The paradigm of personalised or precision medicine, in which decisions and treatments are tailored on the individual patient with the aim of maximising benefits while limiting risks, is one of the major new frontiers in medical research. The paradigm is based on a high-resolution model of the individual patient, also known as “digital twin,” which covers anatomy, genetics, response to drugs, etc. In the musculoskeletal field, a personalised model needs to take into account biomechanical aspects, since the success of the treatments is inherently associated with biomechanical variables such as bone quality, body weight, and the individual anatomy in general. Personalised finite element models are therefore a key step for precision musculoskeletal medicine, and we expect that their importance will rise in the next future. As discussed in the previous paragraphs, whereas the current technologies allow for a satisfactory reconstruction of the individual anatomy based on medical images and research efforts are mostly dedicated to reduce the necessary workload, obtaining personalised material properties remains challenging, and further research in this field is warranted. Personalised loading and boundary conditions, which are also necessary for patient-specific biomechanical modeling and have not been discussed in this paper since they are not related with medical imaging, are also a challenge and indeed a field of active research.

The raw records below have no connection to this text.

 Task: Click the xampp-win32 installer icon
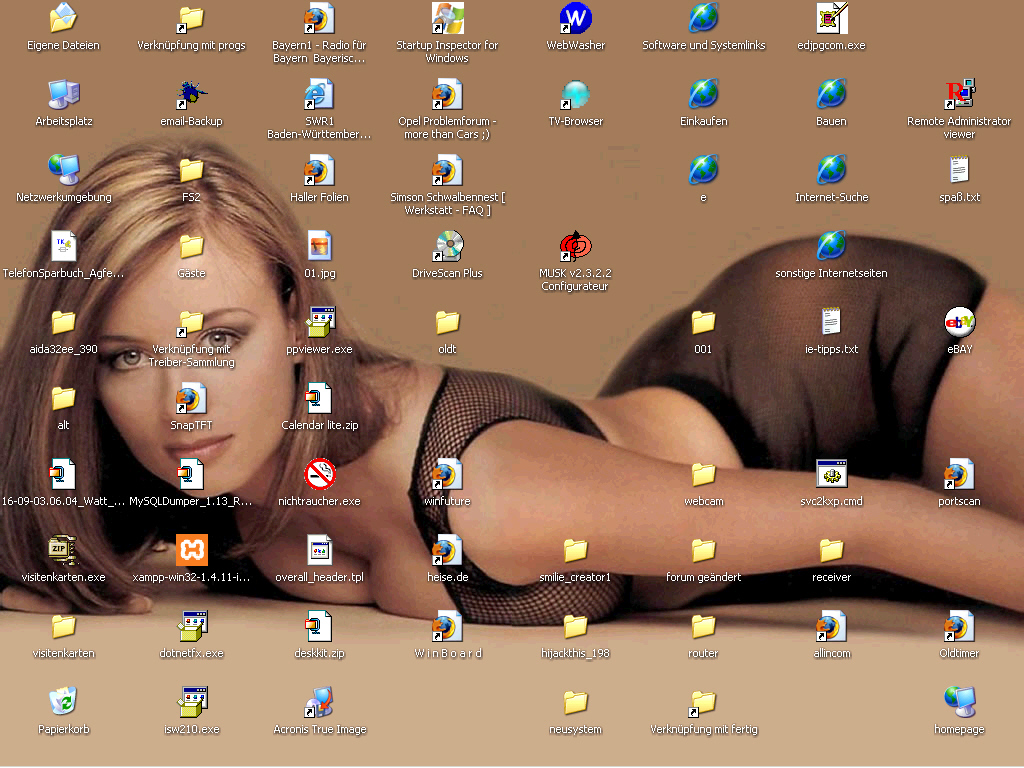click(191, 552)
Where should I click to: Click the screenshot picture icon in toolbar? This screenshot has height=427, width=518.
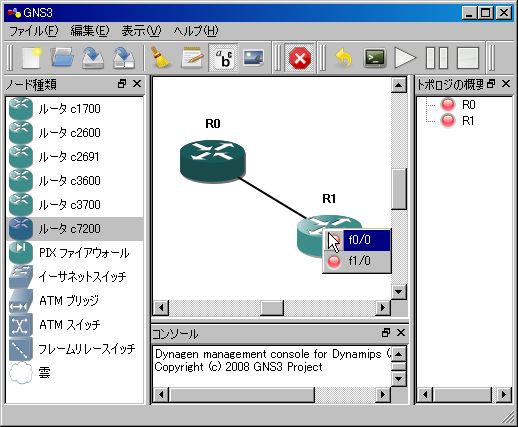pyautogui.click(x=253, y=57)
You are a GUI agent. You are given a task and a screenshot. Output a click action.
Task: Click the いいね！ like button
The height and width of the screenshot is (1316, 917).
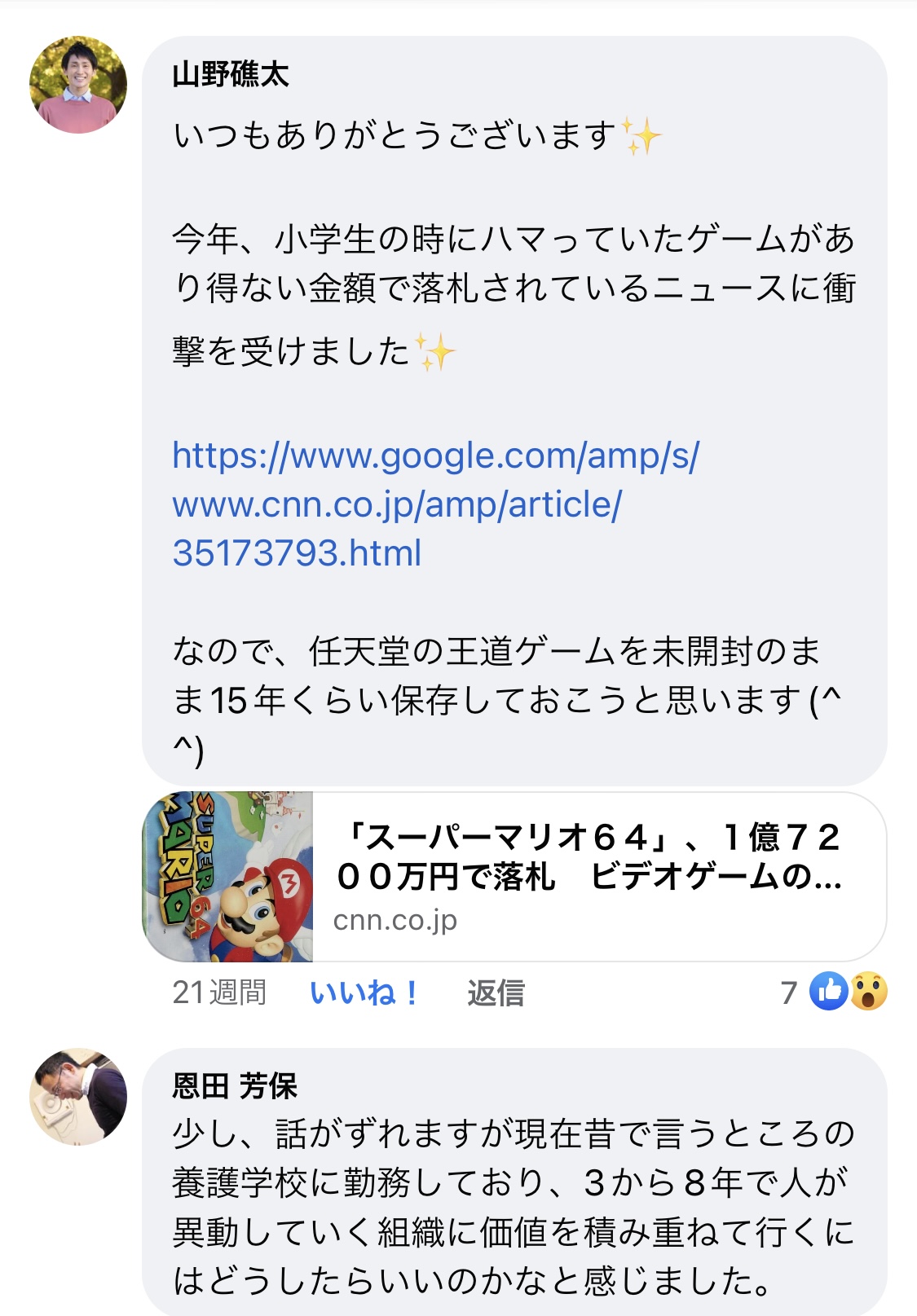[x=365, y=993]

Another direction of expected developments as regards the commercialisation of imaging software that allows for obtaining mechanical information more and more accessible and easy to use, also thanks to a closer collaboration with industrial partners. Implementing the use of these tools in clinical practice will further facilitate the transition from conventional to quantitative and personalised imaging.

In conclusion, we presented a brief overview of the techniques used for segmenting medical images, building a finite element mesh, and assessing the mechanical properties of biological tissues from imaging data, with the aim of developing finite element models for the biomechanical simulation of the musculoskeletal system. Both consolidated methods, many of which have been used for decades, and recent advances such as those based on artificial intelligence have been described. We believe that the recent and forthcoming innovations in the latter field will have a major impact on numerical analysis, fostering the use of patient-specific biomechanical modeling in personalised medicine approaches.